When families get busy—especially as kids prepare to start school in the fall—it’s easy to let things take priority over healthy eating and purposeful exercise. But it’s important for families to work together to be as healthy as they can be so kids can grow up strong and make good health decisions in the future.
Dr. Natalie Rigelman-Hedberg, a pediatrician at Metropolitan Pediatric Specialists, shares five tips to help your family get in good eating habits.
Plan family meals
Family meals are a comforting ritual for parents and kids. But did you know? Kids who take part in family meals are more likely to eat fruits, vegetables and healthy grains, and are less likely to snack on unhealthy foods.
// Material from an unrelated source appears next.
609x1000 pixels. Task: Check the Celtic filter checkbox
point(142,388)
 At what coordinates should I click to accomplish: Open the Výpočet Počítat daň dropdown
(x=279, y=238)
Try to be flexible with family meal times. You may have to eat dinner a little later to accommodate busy teens, or you might have to set aside weekend time to have brunch together.
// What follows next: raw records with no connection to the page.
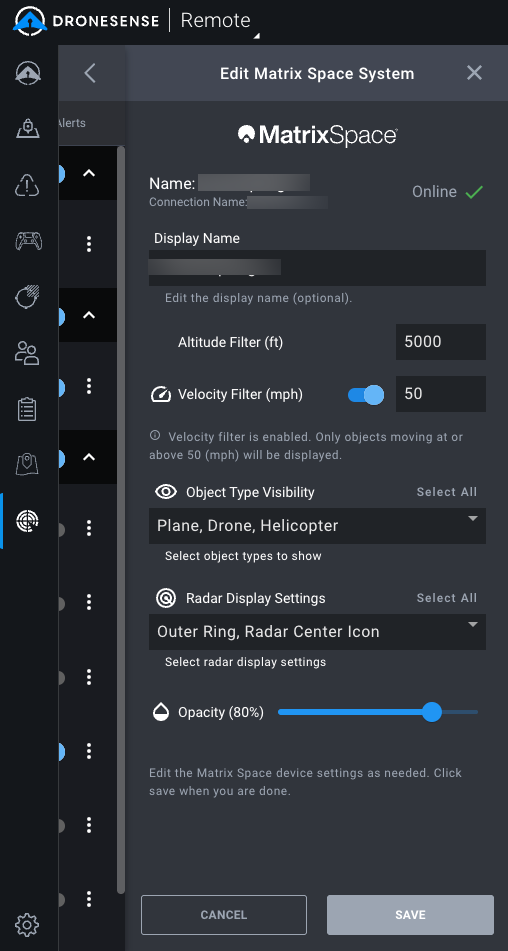
Task: Open the Object Type Visibility dropdown
Action: 318,526
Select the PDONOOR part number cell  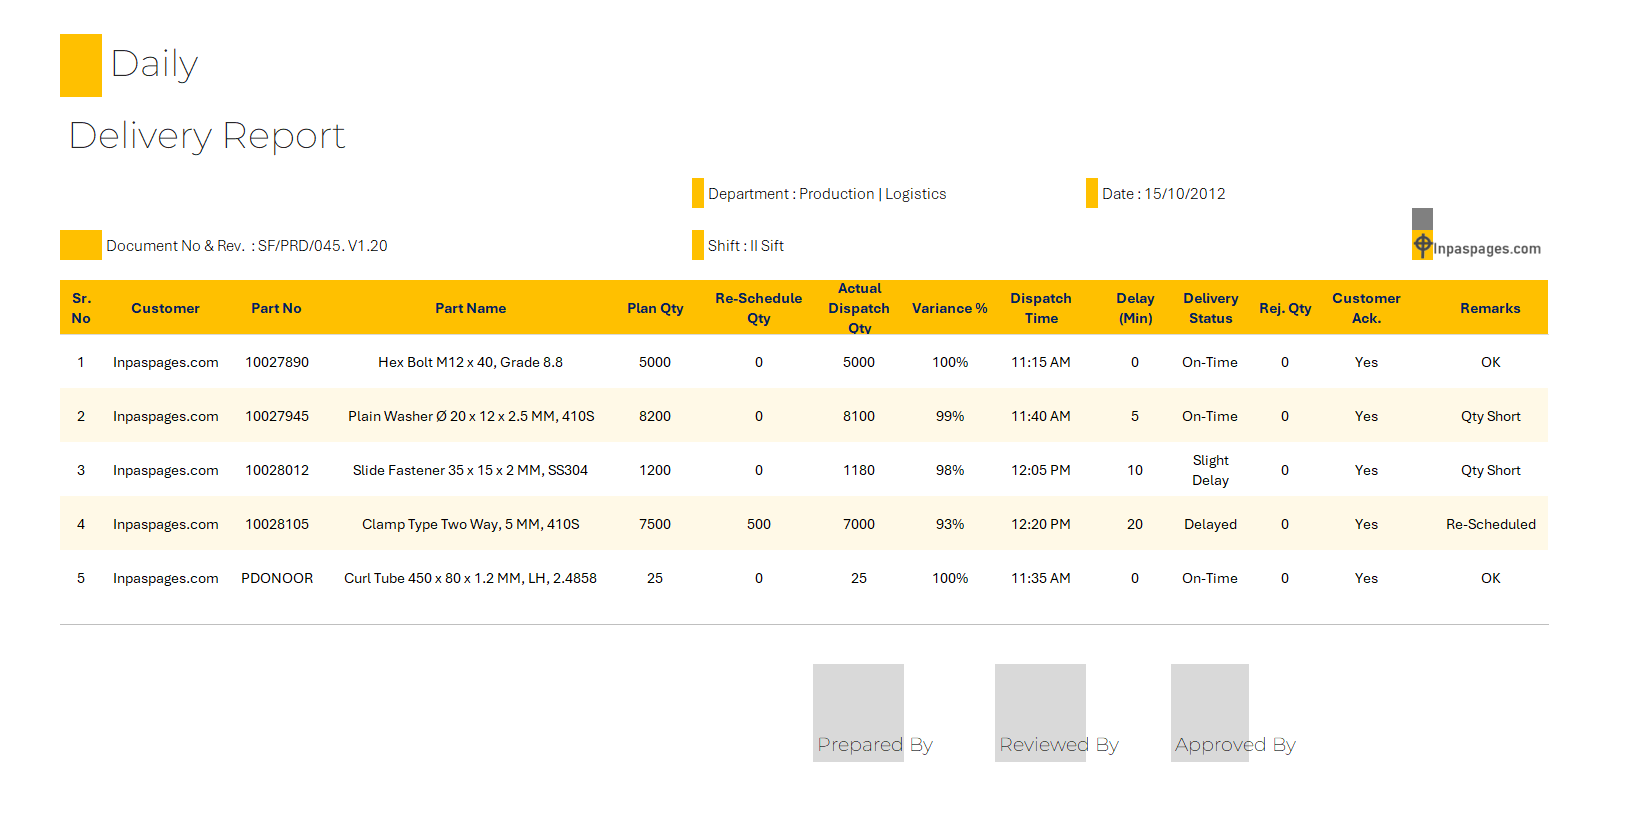coord(277,578)
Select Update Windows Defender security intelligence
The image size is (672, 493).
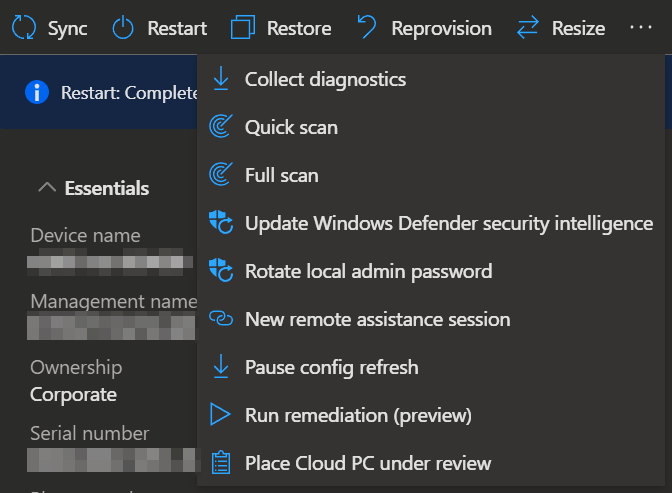[x=448, y=223]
Beyond planning family meal times, Dr. Rigelman-Hedberg recommends that families plan snack time in advance: “During this unusual time when we are all spending more time in our homes, it can be tempting to snack and graze all day. Remember: A routine of three meals and two healthy snacks per day is best.”
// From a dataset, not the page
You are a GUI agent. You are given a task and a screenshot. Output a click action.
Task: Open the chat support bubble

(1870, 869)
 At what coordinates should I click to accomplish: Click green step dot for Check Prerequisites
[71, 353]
You can also consider identifying set times when the kitchen will and will not be open. During the times in which your kitchen is “open,” try to make sure fresh fruits and veggies are easily accessible.
Stock up on healthy foods
Kids, especially young kids, will mostly eat what is available at home. That’s why it’s important to grocery shop mindfully and make sure you have easy, healthy snacks on hand. Here are some guidelines you can follow:
- Make it easy to choose healthy snacks by keeping nutritious snacks on hand and ready to eat. Some great options include fruits, vegetables, low-fat yogurt, peanut butter and celery, and whole grain crackers with cheese.
- Serve lean meats and protein with meals, including fish, eggs, beans or nuts.
- Choose whole-grain breads, cereals and crackers because they’re a good source of fiber.
- Limit fat intake by avoiding fried foods. Try using healthier cooking methods like broiling, grilling, roasting and steaming. You should also choose low-fat or nonfat dairy products.
- Limit fast food and low-nutrition snacks like chips and candy. But don’t completely ban these foods! That can lead to binging or overindulgence later on. Treats are OK!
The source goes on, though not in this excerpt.